🤖 AI Summary
Spreadsheets are widely used in business and finance, yet their operations lack systematic documentation, severely hindering reproducibility, collaboration, and knowledge transfer. To address this, we introduce Spreadsheet Operation Documentation (SOD), the first task dedicated to automatically generating natural-language descriptions of spreadsheet operations using large language models (LLMs). We construct the first high-quality benchmark dataset—SOD-Bench—comprising 111 annotated code snippets paired with human-written operational descriptions. We evaluate state-of-the-art LLMs (e.g., GPT-4o, LLaMA-3.3-70B) across multiple metrics (BLEU, ROUGE-L, METEOR, GLEU), demonstrating that LLMs can accurately capture spreadsheet operation semantics. Our results confirm the feasibility of SOD and establish a new paradigm for LLM-driven low-code office automation. This work fills a critical gap in non-code-generation documentation tasks within office automation research and provides both a foundational benchmark and methodological framework for future studies.
📝 Abstract
Numerous knowledge workers utilize spreadsheets in business, accounting, and finance.
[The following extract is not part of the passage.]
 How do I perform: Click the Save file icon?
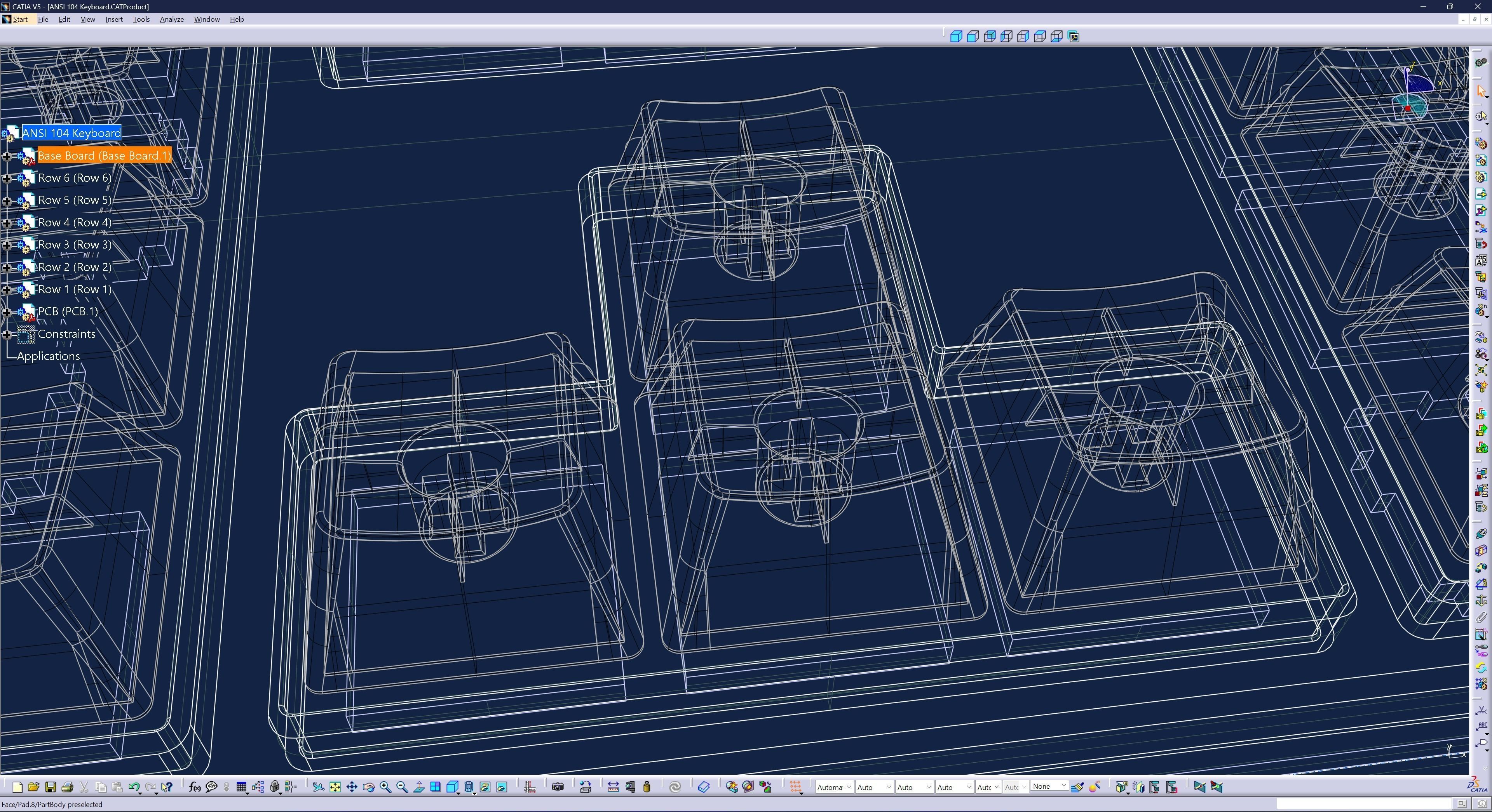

However, a lack of systematic documentation methods for spreadsheets hinders automation, collaboration, and knowledge transfer, which risks the loss of crucial institutional knowledge. This paper introduces Spreadsheet Operations Documentation (SOD), an AI task that involves generating human-readable explanations from spreadsheet operations. Many previous studies have utilized Large Language Models (LLMs) for generating spreadsheet manipulation code; however, translating that code into natural language for SOD is a less-explored area. To address this, we present a benchmark of 111 spreadsheet manipulation code snippets, each paired with a corresponding natural language summary. We evaluate five LLMs, GPT-4o, GPT-4o-mini, LLaMA-3.3-70B, Mixtral-8x7B, and Gemma2-9B, using BLEU, GLEU, ROUGE-L, and METEOR metrics. Our findings suggest that LLMs can generate accurate spreadsheet documentation, making SOD a feasible prerequisite step toward enhancing reproducibility, maintainability, and collaborative workflows in spreadsheets, although there are challenges that need to be addressed.